« [Je me réjouis du fait qu’]il n’y a pas de libéraux dans la [France] d’aujourd’hui ; il y a de jeunes révolutionnaires, il y a de jeunes conservateurs. Mais qui veut être libéral ? Le libéralisme représente une philosophie dont la jeunesse [française] se détourne maintenant avec nausée, avec colère, avec mépris, parce que rien n’est plus éloigné de sa philosophie à elle, rien ne lui répugne davantage que cette conception de la vie. La jeunesse [française] d’aujourd’hui reconnaît dans le libéral son ennemi par excellence. »

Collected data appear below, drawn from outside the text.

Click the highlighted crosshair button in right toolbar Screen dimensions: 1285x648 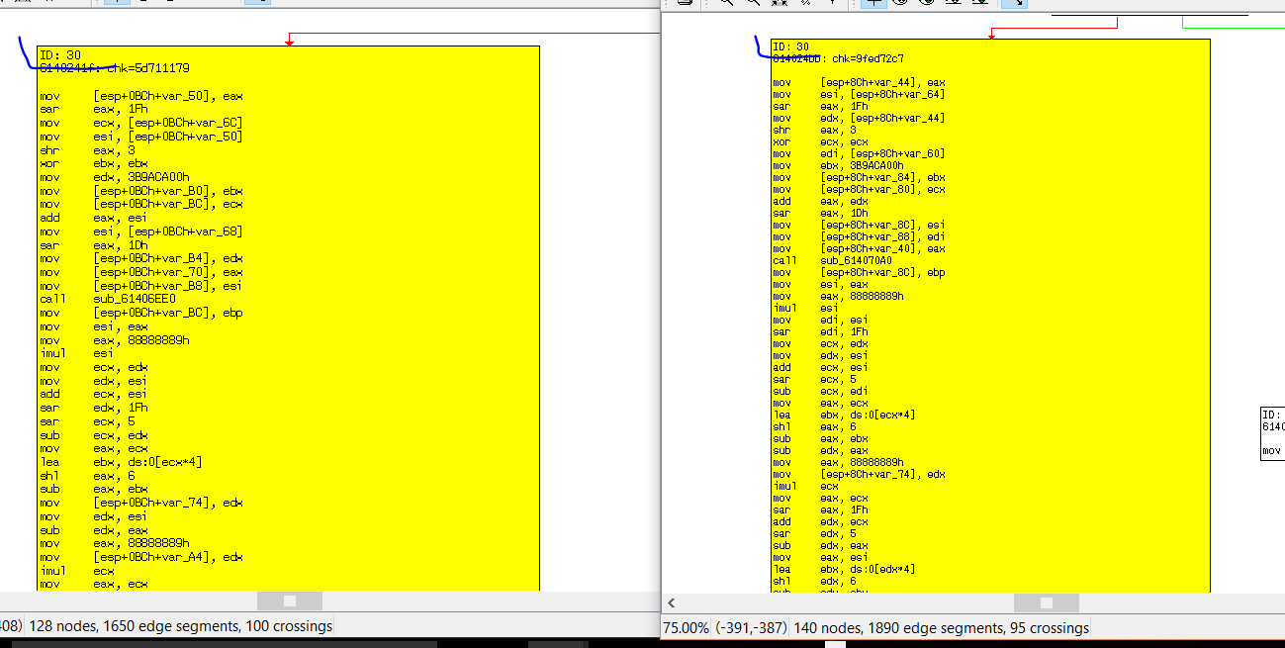pos(872,3)
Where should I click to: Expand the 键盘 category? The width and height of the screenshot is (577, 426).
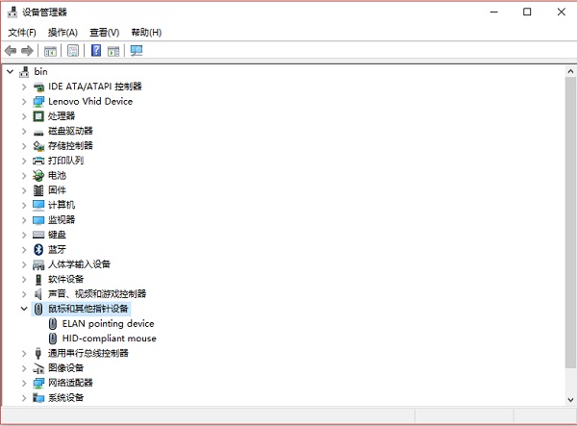coord(24,235)

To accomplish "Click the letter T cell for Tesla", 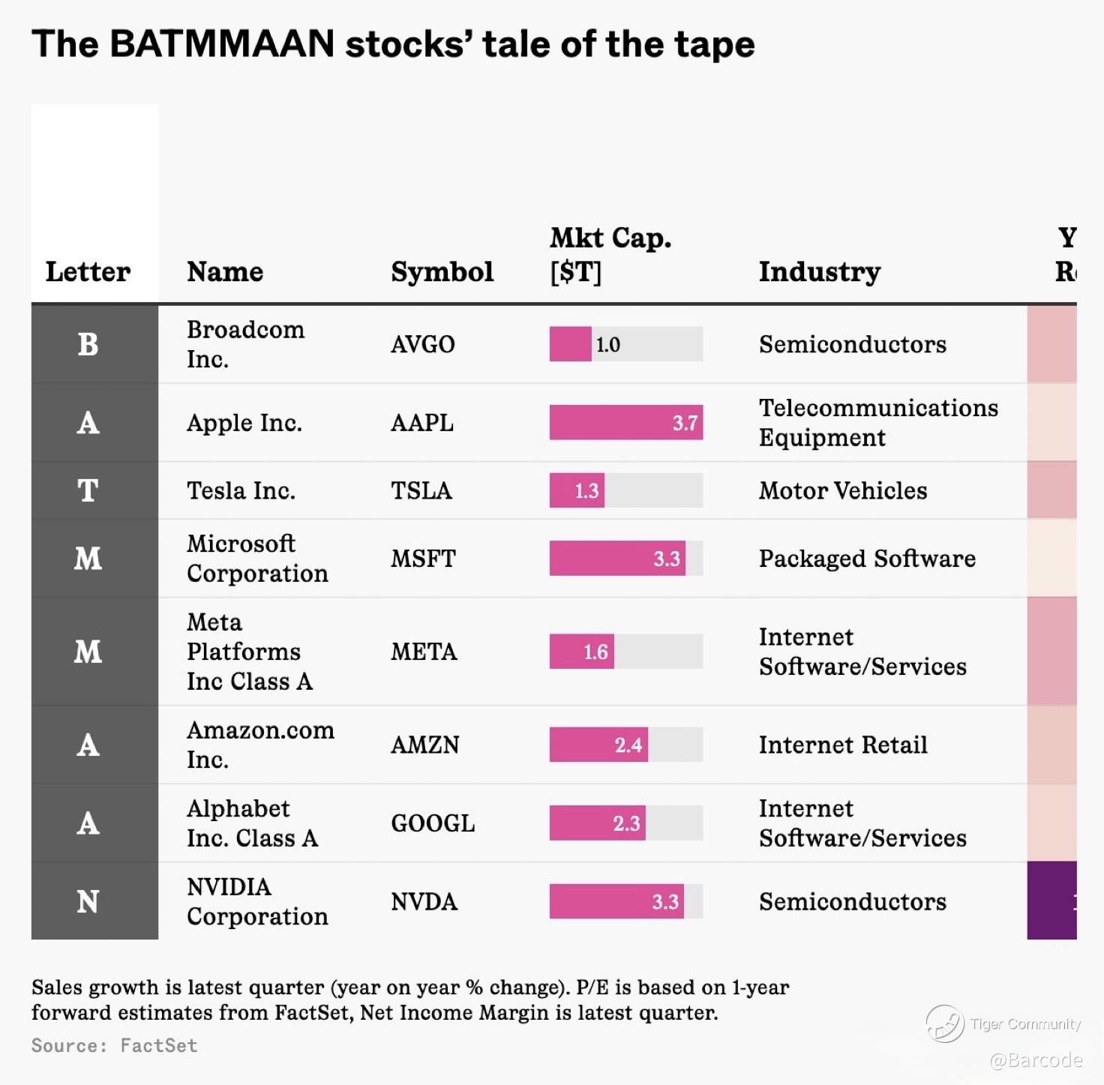I will [88, 490].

Assez juste, n’est-ce pas ?

En fait, il y a une petite arnaque sur la marchandise. J’ai un peu modifié ce texte. Ce texte ne parle pas de la jeunesse française actuelle, mais de la jeunesse allemande après la première guerre mondiale. L’auteur, qui se réjouit de cette unanimité anti-libérale, est Moeller van den Bruck, cité par Hayek dans « La Route de la Servitude ». Moeller van den Bruck est un auteur allemand, dont l’objectif était de réconcilier le nationalisme allemand avec l’idée de justice sociale chère au courant socialiste. Il a inspiré l’idéologie nazie.